▸ **EXTRACTED INFORMATION**
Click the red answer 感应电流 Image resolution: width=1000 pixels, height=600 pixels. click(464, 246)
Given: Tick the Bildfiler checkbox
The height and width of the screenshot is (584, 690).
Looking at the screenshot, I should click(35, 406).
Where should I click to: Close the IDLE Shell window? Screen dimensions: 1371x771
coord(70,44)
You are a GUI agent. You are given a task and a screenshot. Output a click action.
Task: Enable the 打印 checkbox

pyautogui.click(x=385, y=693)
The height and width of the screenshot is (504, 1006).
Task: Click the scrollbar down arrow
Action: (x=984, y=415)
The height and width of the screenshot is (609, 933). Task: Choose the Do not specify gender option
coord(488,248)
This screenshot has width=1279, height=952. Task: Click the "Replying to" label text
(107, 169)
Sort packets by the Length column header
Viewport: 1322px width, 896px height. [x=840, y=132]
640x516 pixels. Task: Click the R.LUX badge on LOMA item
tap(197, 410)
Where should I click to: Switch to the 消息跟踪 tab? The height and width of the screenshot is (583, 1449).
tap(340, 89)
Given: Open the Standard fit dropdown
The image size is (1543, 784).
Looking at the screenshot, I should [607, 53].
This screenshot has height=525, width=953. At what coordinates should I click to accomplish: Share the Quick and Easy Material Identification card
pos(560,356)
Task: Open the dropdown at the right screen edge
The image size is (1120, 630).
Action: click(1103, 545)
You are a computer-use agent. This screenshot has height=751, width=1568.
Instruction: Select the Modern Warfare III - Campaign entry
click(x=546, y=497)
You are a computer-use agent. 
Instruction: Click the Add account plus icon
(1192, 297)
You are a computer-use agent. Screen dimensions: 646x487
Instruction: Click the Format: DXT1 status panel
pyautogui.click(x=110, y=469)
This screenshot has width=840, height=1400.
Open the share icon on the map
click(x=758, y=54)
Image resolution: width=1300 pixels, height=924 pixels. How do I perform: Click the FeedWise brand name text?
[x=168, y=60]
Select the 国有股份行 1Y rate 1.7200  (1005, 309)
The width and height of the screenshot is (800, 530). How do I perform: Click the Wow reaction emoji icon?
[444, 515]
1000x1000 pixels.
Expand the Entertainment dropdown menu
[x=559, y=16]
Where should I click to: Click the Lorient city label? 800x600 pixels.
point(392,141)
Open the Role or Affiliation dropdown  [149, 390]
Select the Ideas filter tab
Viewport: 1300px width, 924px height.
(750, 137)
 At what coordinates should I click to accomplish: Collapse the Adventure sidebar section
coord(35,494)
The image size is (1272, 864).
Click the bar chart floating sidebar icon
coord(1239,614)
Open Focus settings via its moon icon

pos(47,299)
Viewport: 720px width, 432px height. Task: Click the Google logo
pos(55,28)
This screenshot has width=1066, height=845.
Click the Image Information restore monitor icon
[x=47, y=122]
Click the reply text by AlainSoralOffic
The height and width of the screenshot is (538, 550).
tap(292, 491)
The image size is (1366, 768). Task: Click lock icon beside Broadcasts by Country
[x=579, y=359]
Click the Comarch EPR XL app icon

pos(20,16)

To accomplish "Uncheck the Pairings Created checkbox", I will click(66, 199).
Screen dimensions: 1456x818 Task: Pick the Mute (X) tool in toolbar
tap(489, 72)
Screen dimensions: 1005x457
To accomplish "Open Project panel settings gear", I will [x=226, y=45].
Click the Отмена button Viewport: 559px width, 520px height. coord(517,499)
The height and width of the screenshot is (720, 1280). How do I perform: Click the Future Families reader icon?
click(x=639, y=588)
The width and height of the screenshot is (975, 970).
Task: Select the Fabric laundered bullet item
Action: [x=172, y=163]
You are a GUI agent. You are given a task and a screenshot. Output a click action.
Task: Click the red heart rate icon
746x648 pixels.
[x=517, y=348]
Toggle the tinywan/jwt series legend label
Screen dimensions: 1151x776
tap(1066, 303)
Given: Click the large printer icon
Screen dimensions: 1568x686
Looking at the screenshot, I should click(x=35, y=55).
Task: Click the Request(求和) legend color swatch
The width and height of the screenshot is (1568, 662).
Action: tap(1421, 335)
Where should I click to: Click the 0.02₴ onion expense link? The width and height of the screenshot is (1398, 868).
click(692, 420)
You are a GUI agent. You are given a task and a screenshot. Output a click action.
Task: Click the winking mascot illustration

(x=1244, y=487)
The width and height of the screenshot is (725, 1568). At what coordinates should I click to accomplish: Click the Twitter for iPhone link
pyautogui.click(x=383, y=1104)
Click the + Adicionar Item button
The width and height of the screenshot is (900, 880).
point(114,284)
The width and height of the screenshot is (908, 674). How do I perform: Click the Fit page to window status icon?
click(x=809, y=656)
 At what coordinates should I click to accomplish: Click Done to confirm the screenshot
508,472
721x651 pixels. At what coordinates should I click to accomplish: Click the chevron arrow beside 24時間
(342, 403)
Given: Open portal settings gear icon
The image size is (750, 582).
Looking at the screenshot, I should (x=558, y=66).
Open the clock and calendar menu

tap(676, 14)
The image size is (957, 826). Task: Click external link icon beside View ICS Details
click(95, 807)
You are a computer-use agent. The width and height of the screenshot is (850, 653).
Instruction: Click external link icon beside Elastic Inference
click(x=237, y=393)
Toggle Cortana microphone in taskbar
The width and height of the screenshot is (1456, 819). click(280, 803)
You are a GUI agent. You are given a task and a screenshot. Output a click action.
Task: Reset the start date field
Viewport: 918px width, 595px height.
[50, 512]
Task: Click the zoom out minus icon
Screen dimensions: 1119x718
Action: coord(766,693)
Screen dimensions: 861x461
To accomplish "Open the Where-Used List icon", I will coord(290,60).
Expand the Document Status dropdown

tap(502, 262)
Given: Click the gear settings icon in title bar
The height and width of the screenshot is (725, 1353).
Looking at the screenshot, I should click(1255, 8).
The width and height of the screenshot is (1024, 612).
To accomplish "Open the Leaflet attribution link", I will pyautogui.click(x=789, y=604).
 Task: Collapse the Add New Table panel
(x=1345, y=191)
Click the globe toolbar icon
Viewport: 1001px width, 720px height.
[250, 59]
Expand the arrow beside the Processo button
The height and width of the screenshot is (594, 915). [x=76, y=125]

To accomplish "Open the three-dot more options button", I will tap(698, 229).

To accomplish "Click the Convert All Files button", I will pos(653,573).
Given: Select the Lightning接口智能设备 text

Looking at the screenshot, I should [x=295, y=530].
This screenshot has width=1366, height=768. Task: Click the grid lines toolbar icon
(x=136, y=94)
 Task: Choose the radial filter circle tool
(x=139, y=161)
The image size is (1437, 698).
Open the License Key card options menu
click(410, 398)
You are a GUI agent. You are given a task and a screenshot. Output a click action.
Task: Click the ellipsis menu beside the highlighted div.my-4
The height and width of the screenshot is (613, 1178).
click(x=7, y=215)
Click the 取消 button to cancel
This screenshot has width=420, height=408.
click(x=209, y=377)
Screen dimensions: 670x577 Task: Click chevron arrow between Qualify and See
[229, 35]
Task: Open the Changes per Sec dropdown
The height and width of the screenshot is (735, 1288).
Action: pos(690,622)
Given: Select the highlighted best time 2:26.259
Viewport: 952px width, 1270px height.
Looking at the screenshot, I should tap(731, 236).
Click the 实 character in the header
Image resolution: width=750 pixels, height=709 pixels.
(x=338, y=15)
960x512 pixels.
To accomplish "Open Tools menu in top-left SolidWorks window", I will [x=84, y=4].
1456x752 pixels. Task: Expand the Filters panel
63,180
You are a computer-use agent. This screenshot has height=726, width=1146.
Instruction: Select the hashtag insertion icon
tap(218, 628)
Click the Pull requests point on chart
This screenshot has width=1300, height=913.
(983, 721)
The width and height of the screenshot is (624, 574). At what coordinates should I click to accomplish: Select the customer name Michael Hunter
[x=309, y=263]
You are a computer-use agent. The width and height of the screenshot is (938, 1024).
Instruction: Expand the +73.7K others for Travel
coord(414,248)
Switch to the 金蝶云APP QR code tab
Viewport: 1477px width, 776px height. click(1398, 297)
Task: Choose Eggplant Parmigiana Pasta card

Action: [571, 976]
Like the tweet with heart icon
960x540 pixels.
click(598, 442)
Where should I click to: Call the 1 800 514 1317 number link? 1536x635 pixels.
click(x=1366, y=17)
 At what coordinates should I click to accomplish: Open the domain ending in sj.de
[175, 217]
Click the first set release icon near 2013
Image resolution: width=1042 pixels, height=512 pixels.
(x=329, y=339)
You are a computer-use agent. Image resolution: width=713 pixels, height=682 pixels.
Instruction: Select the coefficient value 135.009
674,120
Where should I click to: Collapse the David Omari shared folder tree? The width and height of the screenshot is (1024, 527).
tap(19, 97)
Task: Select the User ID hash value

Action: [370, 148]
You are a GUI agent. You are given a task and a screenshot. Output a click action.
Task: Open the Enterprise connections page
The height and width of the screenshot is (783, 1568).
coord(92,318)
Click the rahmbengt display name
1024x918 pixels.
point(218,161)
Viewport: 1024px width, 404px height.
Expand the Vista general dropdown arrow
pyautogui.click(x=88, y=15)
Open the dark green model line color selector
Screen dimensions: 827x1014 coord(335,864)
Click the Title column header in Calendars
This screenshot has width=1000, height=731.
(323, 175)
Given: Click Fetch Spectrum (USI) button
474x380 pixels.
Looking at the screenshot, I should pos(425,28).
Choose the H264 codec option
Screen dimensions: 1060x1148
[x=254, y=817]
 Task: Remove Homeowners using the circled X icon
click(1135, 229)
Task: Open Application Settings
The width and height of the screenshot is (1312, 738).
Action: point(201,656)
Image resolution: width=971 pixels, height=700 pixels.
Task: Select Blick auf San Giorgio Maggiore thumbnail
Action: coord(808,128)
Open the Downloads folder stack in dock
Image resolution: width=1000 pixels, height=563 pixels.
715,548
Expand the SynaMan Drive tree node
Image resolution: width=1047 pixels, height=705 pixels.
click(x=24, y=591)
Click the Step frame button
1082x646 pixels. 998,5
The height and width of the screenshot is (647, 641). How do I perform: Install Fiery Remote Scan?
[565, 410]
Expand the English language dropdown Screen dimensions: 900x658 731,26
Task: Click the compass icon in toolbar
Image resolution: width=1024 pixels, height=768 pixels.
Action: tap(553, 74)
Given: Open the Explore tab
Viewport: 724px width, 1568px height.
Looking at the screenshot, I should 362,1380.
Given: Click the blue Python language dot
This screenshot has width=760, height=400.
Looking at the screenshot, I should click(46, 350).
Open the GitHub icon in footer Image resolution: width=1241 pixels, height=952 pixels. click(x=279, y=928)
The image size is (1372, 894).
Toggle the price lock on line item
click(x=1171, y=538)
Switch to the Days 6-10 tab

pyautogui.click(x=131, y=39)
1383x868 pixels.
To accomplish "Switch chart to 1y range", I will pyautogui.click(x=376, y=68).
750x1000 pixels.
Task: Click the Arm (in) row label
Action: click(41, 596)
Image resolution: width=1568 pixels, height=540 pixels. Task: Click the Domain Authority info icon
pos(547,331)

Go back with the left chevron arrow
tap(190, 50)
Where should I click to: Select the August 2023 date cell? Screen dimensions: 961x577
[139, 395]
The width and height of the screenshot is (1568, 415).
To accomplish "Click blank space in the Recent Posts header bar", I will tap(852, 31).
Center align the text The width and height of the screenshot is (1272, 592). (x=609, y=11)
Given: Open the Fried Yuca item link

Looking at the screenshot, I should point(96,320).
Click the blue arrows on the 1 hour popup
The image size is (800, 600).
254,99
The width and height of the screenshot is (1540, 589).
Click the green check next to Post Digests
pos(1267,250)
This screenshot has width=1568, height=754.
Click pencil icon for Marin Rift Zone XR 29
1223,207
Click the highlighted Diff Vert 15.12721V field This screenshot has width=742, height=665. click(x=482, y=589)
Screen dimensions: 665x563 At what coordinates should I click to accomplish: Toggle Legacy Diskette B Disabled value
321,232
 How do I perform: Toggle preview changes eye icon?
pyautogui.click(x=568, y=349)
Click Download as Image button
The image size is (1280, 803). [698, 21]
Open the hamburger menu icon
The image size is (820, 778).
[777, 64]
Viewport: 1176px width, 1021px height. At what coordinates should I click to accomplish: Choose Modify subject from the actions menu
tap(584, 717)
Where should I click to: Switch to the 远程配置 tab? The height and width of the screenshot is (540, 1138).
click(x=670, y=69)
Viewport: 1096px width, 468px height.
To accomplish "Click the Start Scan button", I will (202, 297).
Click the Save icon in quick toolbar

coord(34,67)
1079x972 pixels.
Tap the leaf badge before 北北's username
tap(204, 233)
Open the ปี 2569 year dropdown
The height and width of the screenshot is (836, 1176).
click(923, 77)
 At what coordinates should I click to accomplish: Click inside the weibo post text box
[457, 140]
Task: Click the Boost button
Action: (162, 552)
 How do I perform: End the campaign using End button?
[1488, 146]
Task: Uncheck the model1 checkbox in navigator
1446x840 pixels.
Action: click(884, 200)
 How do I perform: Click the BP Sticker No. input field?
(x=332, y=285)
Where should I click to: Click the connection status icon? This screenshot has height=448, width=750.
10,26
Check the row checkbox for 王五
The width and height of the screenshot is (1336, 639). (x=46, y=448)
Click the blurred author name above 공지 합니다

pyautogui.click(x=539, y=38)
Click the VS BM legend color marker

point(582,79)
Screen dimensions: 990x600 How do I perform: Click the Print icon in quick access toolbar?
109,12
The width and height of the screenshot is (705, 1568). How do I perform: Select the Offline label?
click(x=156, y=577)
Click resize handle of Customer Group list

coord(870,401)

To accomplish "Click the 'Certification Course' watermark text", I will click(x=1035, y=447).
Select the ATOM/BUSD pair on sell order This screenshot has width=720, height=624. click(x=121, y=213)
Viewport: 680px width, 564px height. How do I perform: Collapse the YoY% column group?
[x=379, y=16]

▸ **TASK DESCRIPTION**
Whenever a line above holds the word "language", include it in your count, and report nothing but that count.

▸ **SOLVED EXERCISE**
2